Despite this, one in four (24 percent) admit they that don’t appreciate them, with a further 71 percent going a step further and confessing that they regularly get annoyed with their white goods.

One in two (49 percent) have EVEN shouted at them on more than one occasion.


In contrast, one in five (18 percent) wish people appreciated their appliances more, with the washing machine (63 percent), fridge freezer (54 percent), oven (45 percent) and vacuum cleaner (44 percent) the devices we could NEVER live without.


To combat the nation’s love/hate relationship with appliances, AO’s is launching a new, Appliance Appreciation Society made up of psychologist, Emma Kenny, content Creator, Daisy Woods and artist, Jazz Stan, which aims to help Brits show some love to their appliances.

Gwil Snook, appliance expert at AO said:


“We’re not surprised that the research shows that even though appliances play an important role in our lives, we don’t appreciate them or know how to get the most out of them.


It’s interesting to see that 80 percent of Brits think they could live without their dishwasher, as we understand how appliances such as those can make busy family life much easier.


In fact, appreciating appliances comes down to more than just celebrating the work they do for us.

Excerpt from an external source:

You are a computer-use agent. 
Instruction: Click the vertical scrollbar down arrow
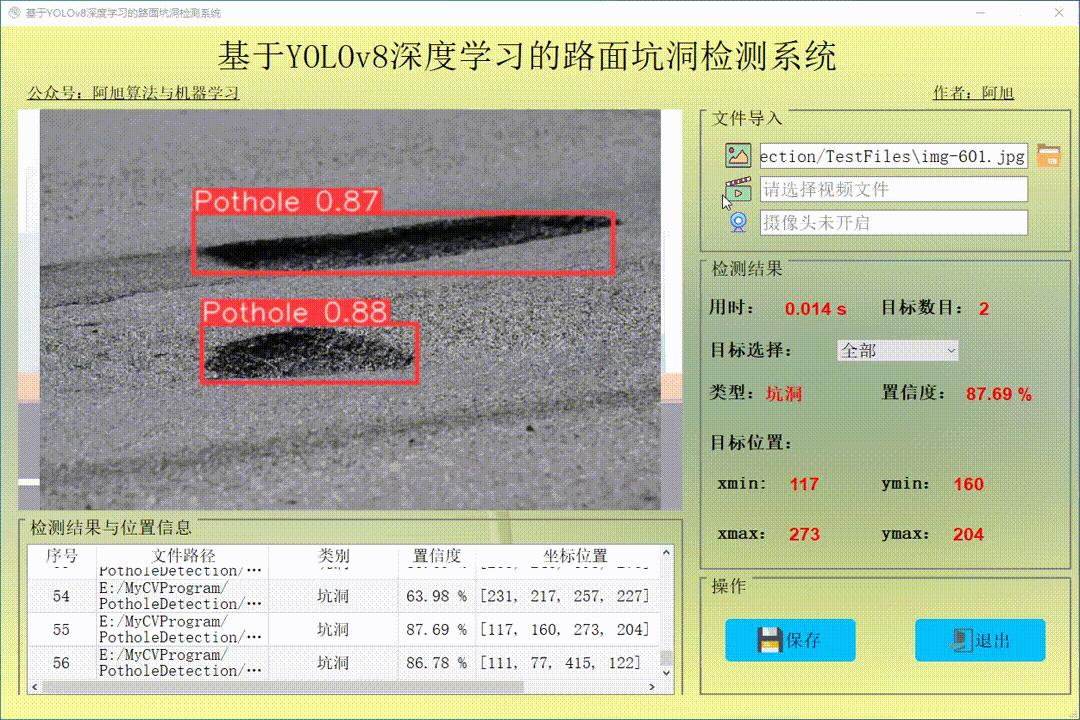point(665,675)
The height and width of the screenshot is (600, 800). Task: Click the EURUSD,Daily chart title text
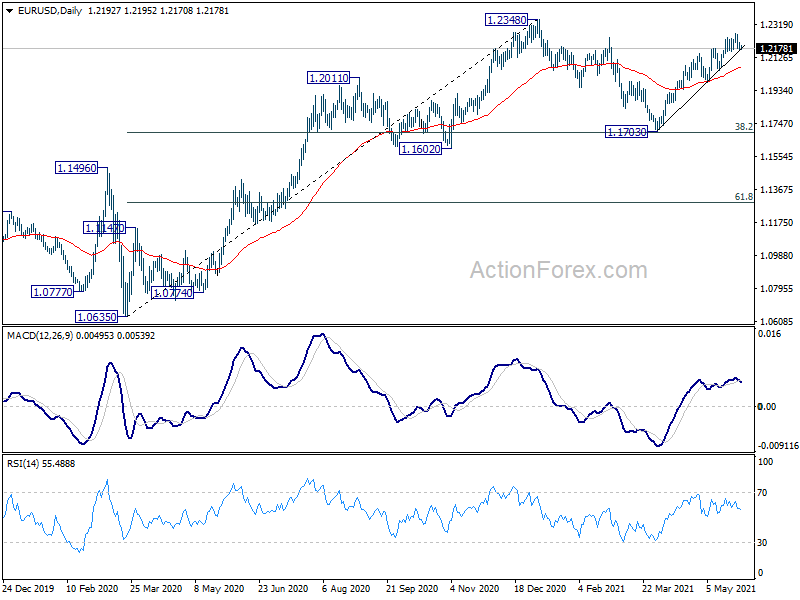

Maintaining them and giving them a regular clean all contribute to making them more efficient at the jobs they do around our homes.


At AO, we recognised that there was a lack of love shown towards a range of appliances by Brits, which is why we created our Appliance Appreciation Society. We believe all appliances deserve to be shown some love!”.


Even though a third (30 percent) say they are using their appliances more now than three years ago, 62 percent of the 2,000 Britons polled don’t know how to use all the functions, with a further 95 percent confessing that they use the same setting every time.


This could be down to the fact that one in ten (13 percent) have never read the user manuals for their household appliances, with a further tenth (10 percent) admitting that they have thrown all of them in the bin.


A decision that 49 percent have come to regret when faced with appliance issues, with a WHOPPING 92 percent agreeing that the only time that people read manuals is when an appliance breaks down.

Psychologist Emma Kenny said:


“Household appliances are invisible helpers that make our lives run smoothly. We take our appliances for granted because they're always just there, doing their job without a fuss. Until, of course, they don’t. That’s when the panic sets in, and suddenly, we realise how much we depend on them.”


“But here’s the thing, appreciating these appliances can boost our psychological well-being. Practicing gratitude for these time-saving machines shifts our focus from frustration to appreciation. When we acknowledge the convenience they bring into our lives, we cultivate a sense of thankfulness that can spill over into other areas of our life. It's like a little mental trick that helps us stay positive.”


“This practice of gratitude can improve our mood and reduce stress. When we're grateful, we tend to feel more content and less anxious. It’s a simple shift but a powerful one. By being thankful for our appliances, we’re not just appreciating the machines themselves, but also the comfort and efficiency they bring to our lives. It’s about finding joy in the little things.”


According to the findings, 65 percent of Brits have changed the way they use their white goods as a result of the cost-of-living crisis, with over half (56 percent) admitting they are consciously trying to not use them as much.


Almost half (47 percent) switch off appliances at the plug when they are not in use, with a third (34 percent) filling the washing machine to the brim with bigger loads.


20 percent of Brits confess they use their fridge as a notice board to keep them on track for the week, with meal planning and shopping lists. A further 13 percent of parents admit that the fridge is slowly becoming an art gallery where they display their children’s art even if they don’t think it’s the greatest masterpiece!


Two thirds (67 percent) think that you can tell a lot about a person’s style by their household goods, with 39 percent even going so far as to secretly judge someone based on what they have in their home.